Symantec Internet Security Threat Report Sees Sharp Increase in Reported Vulnerabilities but Drop in Overall Attack Activity
Report Also Indicates Increased Danger of Blended Threats
CUPERTINO, Calif. -- Feb. 3, 2003 - Symantec, the world leader in Internet security, today released its Internet Security Threat Report, which provides the most comprehensive analysis of trends in cyber security activity. The report is the result of analysis of more than 30 terabytes of data and covers network-based attack activity, vulnerability discovery, and malicious code.
For the first time, Symantec reports that the level of total cyber attack activity has decreased, falling 6 percent in the second half of 2002. The report also found that damage caused by recent blended threats, such as Opaserv, was considerably less than that caused by old threats, such as Code Red. Mixed with the encouraging news, Symantec also documented 2,524 new vulnerabilities in 2002, an increase of 81.5 percent over 2001. Symantec believes that the possibility of future, high impact, blended threats continues to represent one of the greatest risks to the Internet community.
“Symantec’s Internet Security Threat Report, which is based on empirical analysis of the world’s largest repository of security data, is the most reliable source of emerging trends in cyber security,” said Amit Yoran, vice president, Symantec Managed Security Services. “This report provides CxOs and IT administrators with benchmarks and guidance to evaluate the effectiveness of their current and future security strategies.”
Additional key findings include:
Cyber Attack Trends
- Eighty-five percent of all attacks reported during the past six months were classified as pre-attack reconnaissance, while the remaining 15 percent were classified as various forms of exploitation attempts.
- Companies averaged 30 attacks per company per week over the past six months, as compared to 32 attacks per company per week during the prior six-month period.
- Power and Energy companies show the highest rate of both attack activity and severe event incidence. In addition, the Financial Services sector experienced an elevation in overall attack volume and severe event incidence.
- As a country’s Internet usage grows, the potential for compromise grows; this is illustrated by the rise in incidents from countries like South Korea, where incident reports grew 62 percent over the previous six-month period.
- Moderate and high severity threats drove the growth of new vulnerabilities.
- The relative ease with which attackers are able to exploit new vulnerabilities remained unchanged over the past year. Approximately 60 percent of all new vulnerabilities could be easily exploited either because the vulnerability did not require the use of exploit code or because the required exploit code was widely available. However, of the subset of vulnerabilities that required the use of exploit code, only 23.7 percent actually had exploit code available in 2002, as compared with 30 percent in 2001.
Malicious Code Trends
- Blended threats, continued to constitute the most frequently reported threat. Blended threats combine the characteristics of viruses, worms, Trojan horses, and malicious code with server and Internet vulnerabilities to initiate, transmit, and spread an attack.

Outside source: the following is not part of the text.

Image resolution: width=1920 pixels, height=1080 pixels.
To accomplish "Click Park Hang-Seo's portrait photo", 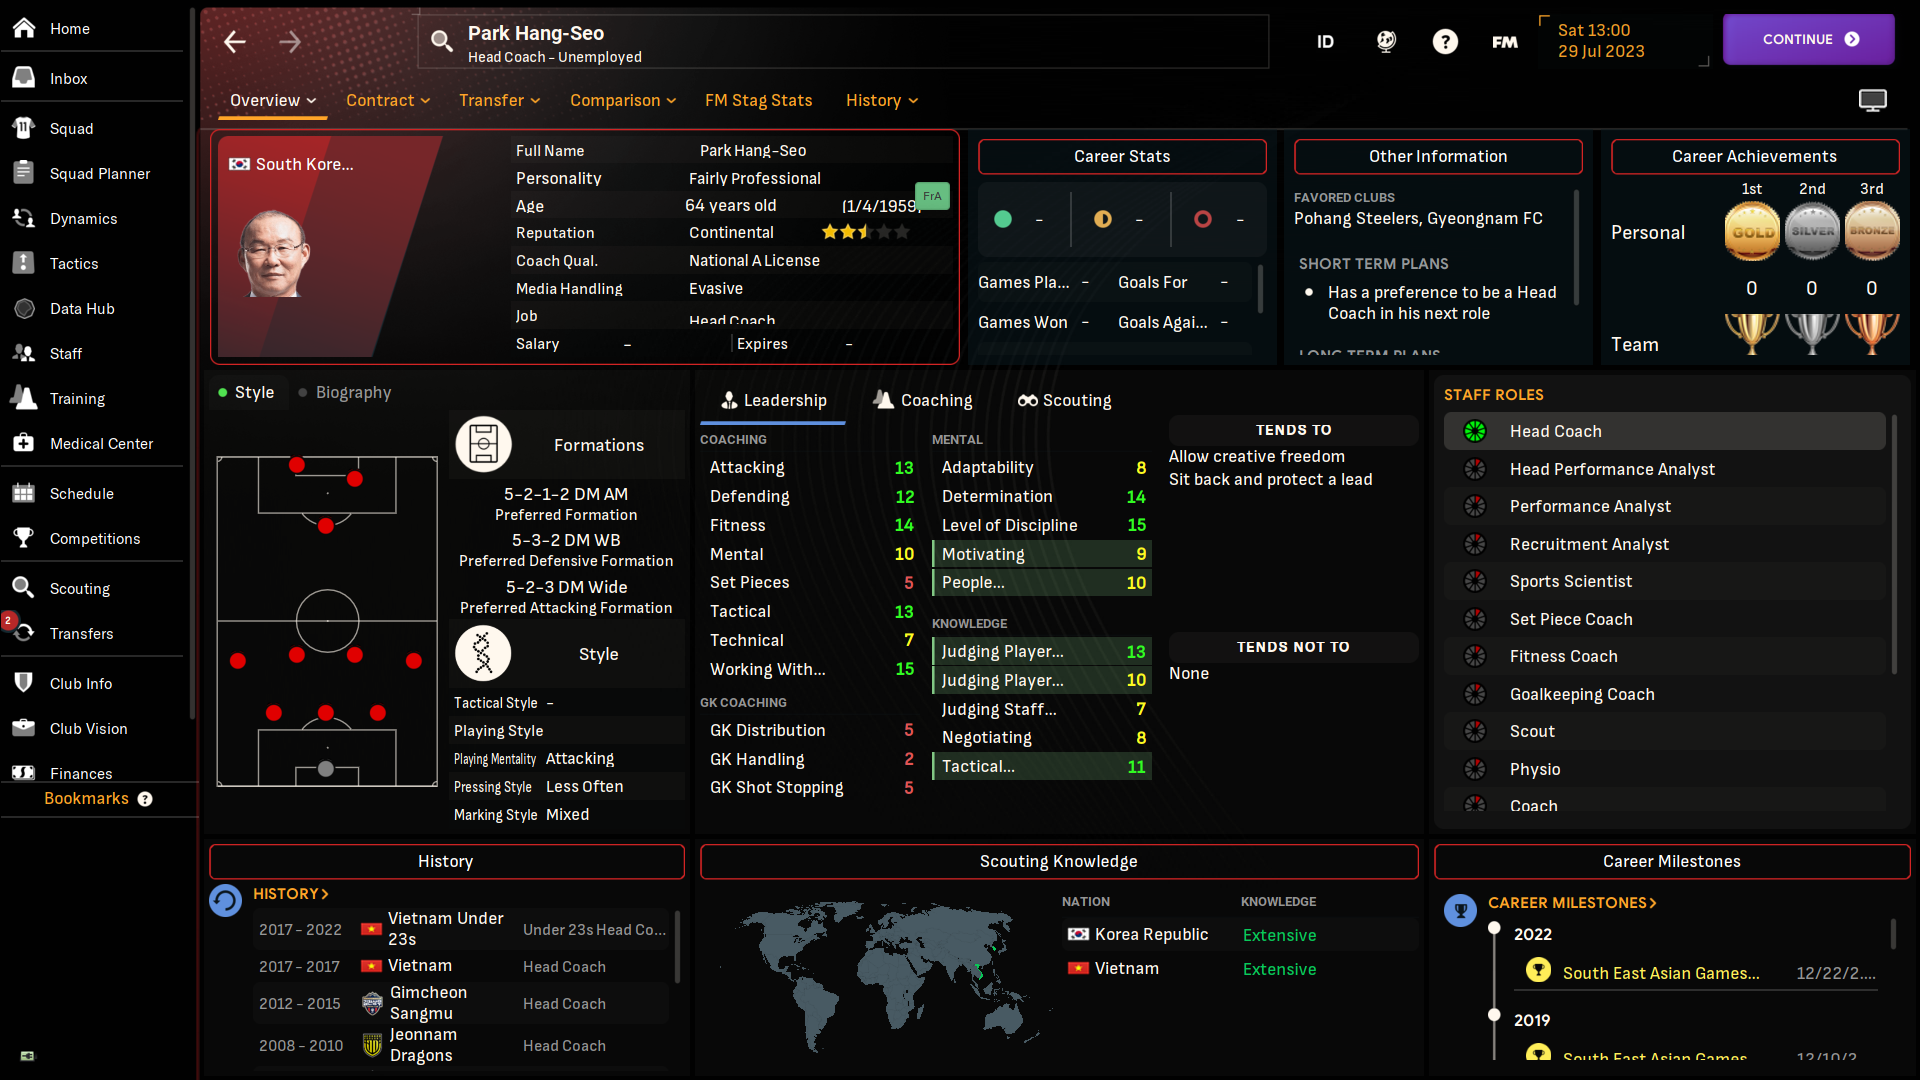I will 272,253.
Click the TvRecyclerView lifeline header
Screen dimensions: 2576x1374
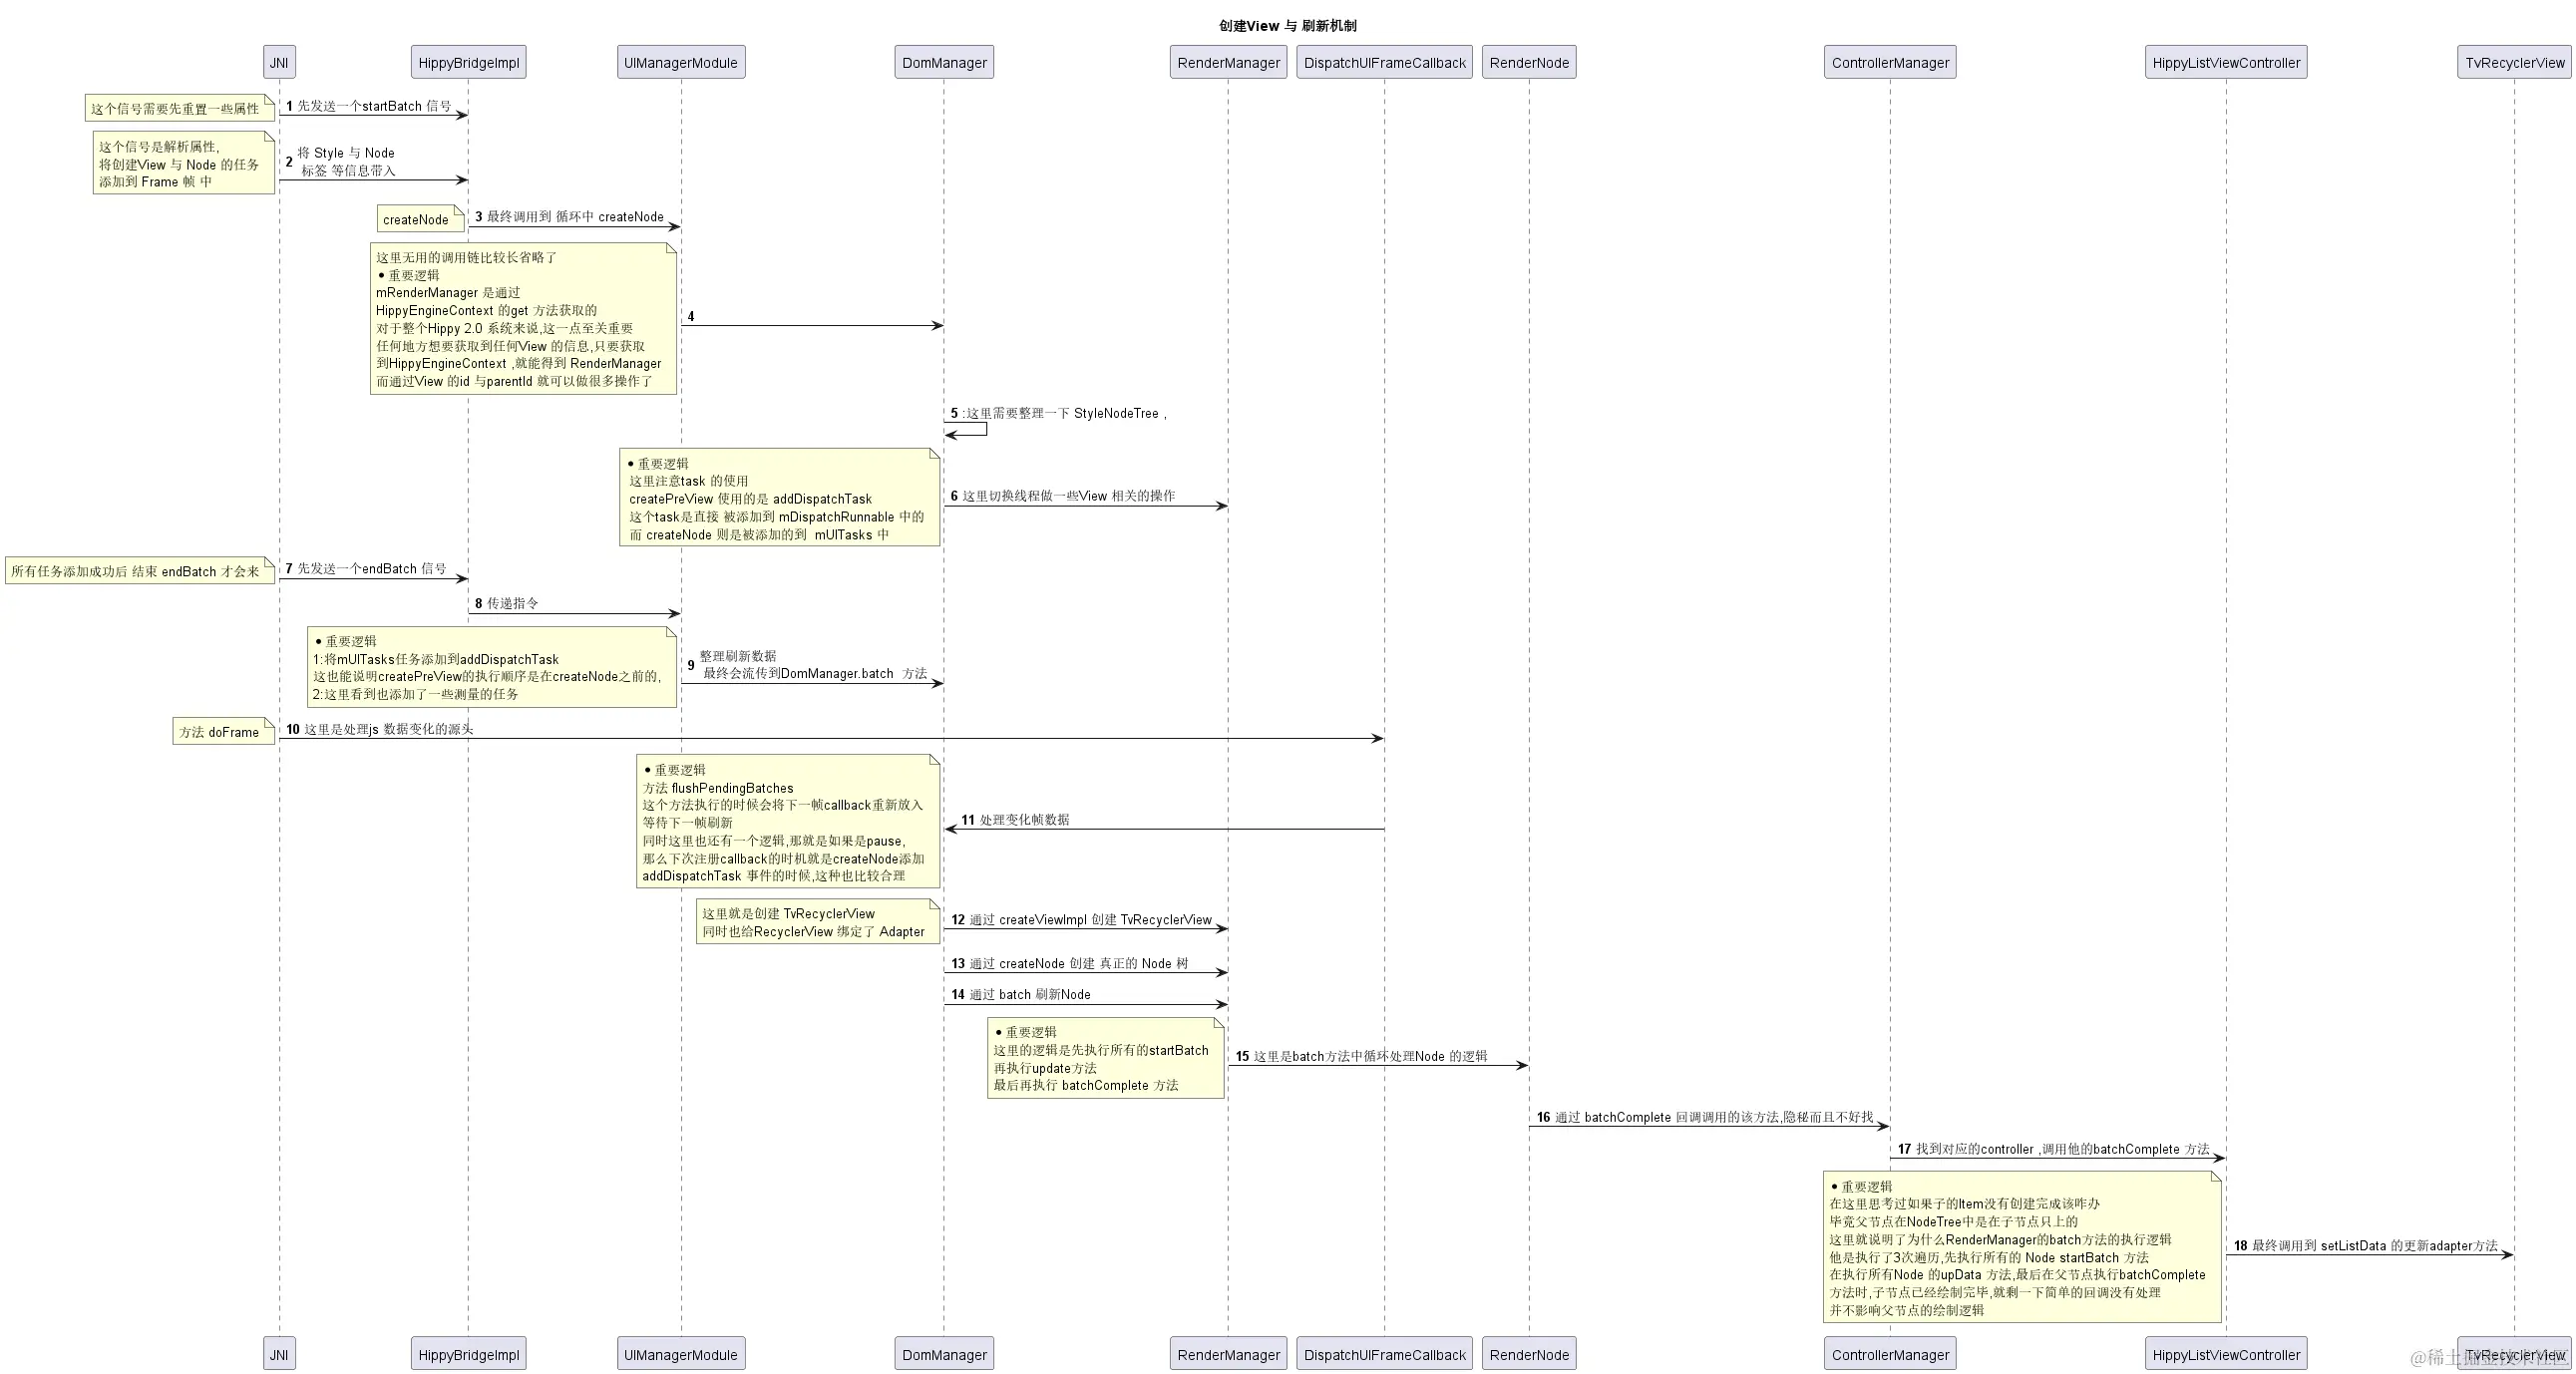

- Eighty percent of all malicious code submissions were caused by only three blended threats: Klez, Opaserv, and Bugbear. Further, 78 percent of all cyber attack activity detected by Symantec was related to both old and recent blended threats.
About Symantec’s Internet Security Threat Report
Insights in the Internet Security Threat Report are drawn from Symantec’s breadth of world-leading resources. Cyber attack trends are drawn from the analysis of attack data collected in real time from a subset of thousands of intrusion detection systems and firewalls. These sensors are deployed in more than 40 countries as part of the Symantec’s Worldwide Managed Security Services Operations. Vulnerability trends are based on statistical analysis of Symantec Response Team’s extensive vulnerability database, which houses more than 6,000 vulnerabilities affecting more than 13,000 distinct products. Finally, malicious code trends are based on analysis of information generated by Symantec Response Team’s Digital Immune System, which draws submitted virus data from more than 100 million antivirus products.
Symantec’s Internet Security Threat Report is available on its Web site at www.symantec.com.
Symantec is the world leader in providing solutions to help individuals and enterprises assure the security, availability, and integrity of their information. Headquartered in Cupertino, Calif., Symantec has operations in more than 40 countries. More information is available at www.symantec.com.